Prudential likely to benefit from a new lease of life on the streets

Rocked by its pensions fiasco, the Prudential is looking to other sources of revenue – taking on the high-street banks. George Pitcher is joint managing director of media consultancy Luther Pendragon

A couple of weeks ago, I was doubtful about the prospects for the financial services market after the proposed merger between high street banks Lloyds and TSB. I have been offered no antithesis since that leads me to revise that view.

Now we are told that Prudence is to sully herself in the nation’s banking halls. It will be recalled by those who were paying attention to the Tories in Blackpool that Mrs Kenneth Clarke believes her husband is having an affair with Prudence. Who can this luckless lady be? Given the ratings for this Government’s economic competence in the opinion polls, an affair with the Chancellor could only be seen as a case of sleeping your way to the bottom.

Surely, then, Clarke’s paramour cannot be the virtuous Prudence of Holborn Bars, the Prudential’s commercial lady with the heart of gold that invites the nation’s investors, through television advertising, to relieve themselves of their money in her direction?

Funnily enough, I suspect that there has been a liaison. Clarke is Chancellor in the Government that was responsible for the Financial Services Act in the late Eighties. That created the self-regulatory framework that spawned the Securities & Investments Board (SIB), IMRO and the like. Ultimately, that road led to the regulatory debacle over the mis-selling of pensions, an inquisition in which the Pru has suffered particularly.

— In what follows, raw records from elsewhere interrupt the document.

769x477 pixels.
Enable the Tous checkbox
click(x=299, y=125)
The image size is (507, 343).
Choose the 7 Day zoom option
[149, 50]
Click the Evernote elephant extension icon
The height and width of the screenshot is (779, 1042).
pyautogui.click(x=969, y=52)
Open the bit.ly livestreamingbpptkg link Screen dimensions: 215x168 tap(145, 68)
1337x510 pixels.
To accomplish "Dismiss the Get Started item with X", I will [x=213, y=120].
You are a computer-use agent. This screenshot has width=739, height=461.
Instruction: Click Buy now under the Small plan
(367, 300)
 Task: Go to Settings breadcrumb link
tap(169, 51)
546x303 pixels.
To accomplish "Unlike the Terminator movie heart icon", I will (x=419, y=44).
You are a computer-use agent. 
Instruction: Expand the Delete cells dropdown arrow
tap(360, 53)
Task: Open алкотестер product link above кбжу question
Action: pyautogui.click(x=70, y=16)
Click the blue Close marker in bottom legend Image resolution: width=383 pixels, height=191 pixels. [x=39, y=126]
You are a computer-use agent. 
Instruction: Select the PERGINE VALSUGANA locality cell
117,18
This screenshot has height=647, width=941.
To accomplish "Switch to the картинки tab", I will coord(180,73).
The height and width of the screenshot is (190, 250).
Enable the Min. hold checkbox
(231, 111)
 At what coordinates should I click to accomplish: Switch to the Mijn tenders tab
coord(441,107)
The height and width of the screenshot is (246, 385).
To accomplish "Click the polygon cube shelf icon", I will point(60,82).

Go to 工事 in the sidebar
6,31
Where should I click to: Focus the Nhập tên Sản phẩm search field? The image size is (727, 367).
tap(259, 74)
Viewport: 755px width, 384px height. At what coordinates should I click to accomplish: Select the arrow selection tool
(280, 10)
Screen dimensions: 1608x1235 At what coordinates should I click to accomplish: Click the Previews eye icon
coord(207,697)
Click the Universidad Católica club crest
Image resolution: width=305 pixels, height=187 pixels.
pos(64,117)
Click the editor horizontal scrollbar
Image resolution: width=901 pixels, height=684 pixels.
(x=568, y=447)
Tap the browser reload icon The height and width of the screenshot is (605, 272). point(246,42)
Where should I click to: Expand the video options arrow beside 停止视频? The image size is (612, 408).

The Stock Exchange (chief executive: Michael Lawrence – erstwhile regulatory guru of the Pru) then got shirty about the manner in which former Pru chief executive Mick Newmarch exercised some share options just ahead of a key SIB report on the handling of pensions marketing. The Treasury is reliably understood to have had some trenchant views on this matter. Newmarch decided that the game wasn’t worth the candle and departed (and was subsequently exonerated in a mealy-mouthed statement from the Stock Exchange).

In short, the Treasury, through the original drafting of the Financial Services Act and its subsequent attempts to stand up a system of self-regulation in the City, has got Prudence into trouble.

The provisions she has had to make against the pensions mis-selling fiasco has stretched even the mighty Prudential’s resources. Time to seek new sources of revenue. So poor Prudence is forced onto the street – the high street, in fact, to take on the retail banks.

Now, Squire Clarke is a tough man, but he also has a heart. Much of the mess in which Pru finds herself is of his and his predecessors’ making. He must find her shelter. Failing that, he must find her a way of working the streets (philanthropy doesn’t extend to reforming the system that got her there in the first place).

What Pru needs is a banking licence. And who grants those? Why, the Old Lady of Threadneedle Street. Now, Squire Clarke doesn’t always hit it off with the Old Lady’s husband, Eddie George, but he does have some influence over her. What if Pru promised to behave herself and not to cause the Treasury any more embarrassment, could not Clarke arrange for a banking licence to be issued? Well, it’s just a thought.

But enough of saving fallen women. Big banks getting together with promises that size will make everything better are to be treated as suspiciously as phone calls from the Canadian prime minister. Furthermore, the banks’ attempts to exploit housing finance have been risible.

In the early Eighties, the major retail banks poured into the mortgage markets. Then, when the market turned, you couldn’t see them for dust. At much the same time, they thought it would be wizard to be estate agents. Lloyds, the one making all the excited noises about how TSB will make all the difference, launched the Black Horse chain of agencies. Disaster.

So should we have any greater confidence that the Prudential will be any better than the banks? Well, actually yes.

The retail banks labour under the delusion that a high street presence will save the day. That is nonsense. The experience of the likes of First Mortgage Securities demonstrates that the market is happy to deal housing finance over the telephone. It was obvious that this would be the case to anyone who witnessed the explosive success of Direct Line’s cost-cutting tele-insurance service.

The banks are generally awful at capitalising on the opportunities of technology, stuck as they are in a shopfront mentality. So-called clearing banks still charge for taking deposits for rival banks. If the Pru can find someone with telemarketing nous, it should carve up the high street banks.

Apparently, it already has. Mike Harris is the man at the Pru with his finger on the technological button. Among other things, he set up First Direct, Midland Bank’s telebanking service (and very much an exception that proves the rule). The combination of him and the Pru’s long-standing direct marketing and customer focus talents should prove considerably more potent than any further bank/building society consolidations.

It’s just quite amusing that, for whatever reasons, the opportunity should arise from the legislative and regulatory mess that has been made of the financial services industry. Prudence may prove to be the mother of invention.